THE EXERCISE: Pull out each line of the records below that contains the string "icon", matching case exactly.

[Element lookup records]
■ ■ ■

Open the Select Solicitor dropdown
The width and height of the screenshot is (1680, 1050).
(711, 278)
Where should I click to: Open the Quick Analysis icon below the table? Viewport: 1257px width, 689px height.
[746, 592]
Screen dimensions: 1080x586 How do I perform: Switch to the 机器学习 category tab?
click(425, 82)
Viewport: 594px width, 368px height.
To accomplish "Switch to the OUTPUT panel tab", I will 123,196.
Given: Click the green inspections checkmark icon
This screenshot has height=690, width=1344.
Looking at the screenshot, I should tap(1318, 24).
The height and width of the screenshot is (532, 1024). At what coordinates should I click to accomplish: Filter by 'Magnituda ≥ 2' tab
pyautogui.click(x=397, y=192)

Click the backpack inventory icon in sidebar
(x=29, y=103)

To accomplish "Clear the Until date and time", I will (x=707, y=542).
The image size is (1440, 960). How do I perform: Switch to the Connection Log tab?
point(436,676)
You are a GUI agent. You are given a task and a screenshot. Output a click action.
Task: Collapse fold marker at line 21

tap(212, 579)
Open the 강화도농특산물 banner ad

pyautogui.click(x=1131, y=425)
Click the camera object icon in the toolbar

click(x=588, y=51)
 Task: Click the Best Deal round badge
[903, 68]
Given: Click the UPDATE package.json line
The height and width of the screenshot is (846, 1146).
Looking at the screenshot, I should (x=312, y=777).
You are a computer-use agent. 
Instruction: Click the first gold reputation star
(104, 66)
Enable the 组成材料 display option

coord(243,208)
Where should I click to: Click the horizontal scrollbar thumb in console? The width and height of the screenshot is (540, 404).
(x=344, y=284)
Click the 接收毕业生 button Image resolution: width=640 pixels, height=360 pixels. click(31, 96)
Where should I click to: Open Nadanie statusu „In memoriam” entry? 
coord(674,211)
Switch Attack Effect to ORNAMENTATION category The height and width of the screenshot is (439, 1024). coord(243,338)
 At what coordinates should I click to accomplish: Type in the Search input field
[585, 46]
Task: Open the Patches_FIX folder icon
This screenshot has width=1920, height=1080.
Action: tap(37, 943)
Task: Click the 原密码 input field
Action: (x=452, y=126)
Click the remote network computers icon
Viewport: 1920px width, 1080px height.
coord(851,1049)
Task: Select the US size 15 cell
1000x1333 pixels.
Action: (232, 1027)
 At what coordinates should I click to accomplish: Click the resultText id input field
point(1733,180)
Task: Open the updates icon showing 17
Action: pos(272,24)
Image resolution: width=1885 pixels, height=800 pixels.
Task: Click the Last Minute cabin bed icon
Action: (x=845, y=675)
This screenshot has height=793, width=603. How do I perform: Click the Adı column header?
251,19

■ ■ ■

OUTPUT OF THE TASK:
Where should I click to: Open the Quick Analysis icon below the table? Viewport: 1257px width, 689px height.
Given: Click the green inspections checkmark icon
Click the backpack inventory icon in sidebar
Click the camera object icon in the toolbar
Task: Open the Patches_FIX folder icon
Click the remote network computers icon
Task: Open the updates icon showing 17
Task: Click the Last Minute cabin bed icon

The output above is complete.